*Your objective*
Please write out, exactly as given, the line that contains "You are a computer-use agent. 711x507 pixels." and all lines that follow it through the end of the listing, and nothing else.

*Data shown*
━━━━━━━━━━
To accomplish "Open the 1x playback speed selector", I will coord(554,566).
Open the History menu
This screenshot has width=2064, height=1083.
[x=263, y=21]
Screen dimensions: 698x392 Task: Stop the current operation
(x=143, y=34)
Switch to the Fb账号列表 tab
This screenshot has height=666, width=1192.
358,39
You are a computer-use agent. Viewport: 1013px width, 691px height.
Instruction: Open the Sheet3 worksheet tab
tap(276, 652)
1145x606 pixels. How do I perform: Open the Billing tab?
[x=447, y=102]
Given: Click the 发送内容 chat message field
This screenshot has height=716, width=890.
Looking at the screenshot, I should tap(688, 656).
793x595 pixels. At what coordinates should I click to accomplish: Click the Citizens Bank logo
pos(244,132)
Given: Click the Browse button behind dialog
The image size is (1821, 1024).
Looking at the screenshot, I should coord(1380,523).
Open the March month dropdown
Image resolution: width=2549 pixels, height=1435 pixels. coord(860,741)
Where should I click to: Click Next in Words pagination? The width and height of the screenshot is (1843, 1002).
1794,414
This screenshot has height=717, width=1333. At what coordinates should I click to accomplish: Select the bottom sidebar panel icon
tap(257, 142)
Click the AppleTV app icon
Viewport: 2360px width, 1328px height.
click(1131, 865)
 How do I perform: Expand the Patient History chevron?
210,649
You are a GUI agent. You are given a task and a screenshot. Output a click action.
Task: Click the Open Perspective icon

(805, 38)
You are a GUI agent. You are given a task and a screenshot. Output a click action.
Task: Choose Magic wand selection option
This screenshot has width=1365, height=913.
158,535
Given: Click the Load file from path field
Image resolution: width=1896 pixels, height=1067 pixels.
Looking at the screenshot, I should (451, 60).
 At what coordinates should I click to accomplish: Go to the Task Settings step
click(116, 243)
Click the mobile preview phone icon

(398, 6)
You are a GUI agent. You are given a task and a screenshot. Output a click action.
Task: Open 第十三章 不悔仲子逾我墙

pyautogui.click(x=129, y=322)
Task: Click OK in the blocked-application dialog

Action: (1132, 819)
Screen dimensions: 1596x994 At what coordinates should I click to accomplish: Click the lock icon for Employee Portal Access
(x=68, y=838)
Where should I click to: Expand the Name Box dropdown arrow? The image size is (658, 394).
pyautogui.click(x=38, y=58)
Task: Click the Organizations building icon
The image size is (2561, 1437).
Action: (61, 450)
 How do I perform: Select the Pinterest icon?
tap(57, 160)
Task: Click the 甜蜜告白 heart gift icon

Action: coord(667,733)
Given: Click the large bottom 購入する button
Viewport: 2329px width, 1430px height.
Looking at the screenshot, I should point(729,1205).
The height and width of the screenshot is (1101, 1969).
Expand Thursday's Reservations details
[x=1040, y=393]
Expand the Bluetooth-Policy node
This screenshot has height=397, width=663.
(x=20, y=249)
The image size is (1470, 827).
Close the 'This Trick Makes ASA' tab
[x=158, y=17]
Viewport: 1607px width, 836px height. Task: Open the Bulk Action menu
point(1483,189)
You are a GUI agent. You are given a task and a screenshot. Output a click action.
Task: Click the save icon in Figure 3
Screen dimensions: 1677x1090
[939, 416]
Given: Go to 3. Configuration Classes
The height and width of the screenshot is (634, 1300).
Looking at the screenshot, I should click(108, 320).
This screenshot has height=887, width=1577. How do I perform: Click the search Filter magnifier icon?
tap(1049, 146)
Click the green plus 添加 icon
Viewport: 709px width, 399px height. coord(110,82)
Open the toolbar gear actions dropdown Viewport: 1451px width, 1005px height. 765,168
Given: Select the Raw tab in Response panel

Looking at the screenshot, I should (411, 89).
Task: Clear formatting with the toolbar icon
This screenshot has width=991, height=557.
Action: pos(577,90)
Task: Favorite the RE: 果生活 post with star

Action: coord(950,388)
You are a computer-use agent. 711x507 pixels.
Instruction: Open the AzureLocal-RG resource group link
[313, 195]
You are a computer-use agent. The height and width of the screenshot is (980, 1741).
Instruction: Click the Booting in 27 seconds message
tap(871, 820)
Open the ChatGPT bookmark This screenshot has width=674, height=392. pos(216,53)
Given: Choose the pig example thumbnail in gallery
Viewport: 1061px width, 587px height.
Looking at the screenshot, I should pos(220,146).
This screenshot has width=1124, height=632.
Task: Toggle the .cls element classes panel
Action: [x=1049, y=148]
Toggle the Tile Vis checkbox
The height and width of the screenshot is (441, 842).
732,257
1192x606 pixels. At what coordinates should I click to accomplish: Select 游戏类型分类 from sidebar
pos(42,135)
━━━━━━━━━━
*Solution to this task*
You are a computer-use agent. 711x507 pixels.
Instruction: Open the AzureLocal-RG resource group link
[313, 195]
You are a computer-use agent. The height and width of the screenshot is (980, 1741).
Instruction: Click the Booting in 27 seconds message
tap(871, 820)
Open the ChatGPT bookmark This screenshot has width=674, height=392. pos(216,53)
Given: Choose the pig example thumbnail in gallery
Viewport: 1061px width, 587px height.
Looking at the screenshot, I should pos(220,146).
This screenshot has width=1124, height=632.
Task: Toggle the .cls element classes panel
Action: [x=1049, y=148]
Toggle the Tile Vis checkbox
The height and width of the screenshot is (441, 842).
732,257
1192x606 pixels. At what coordinates should I click to accomplish: Select 游戏类型分类 from sidebar
pos(42,135)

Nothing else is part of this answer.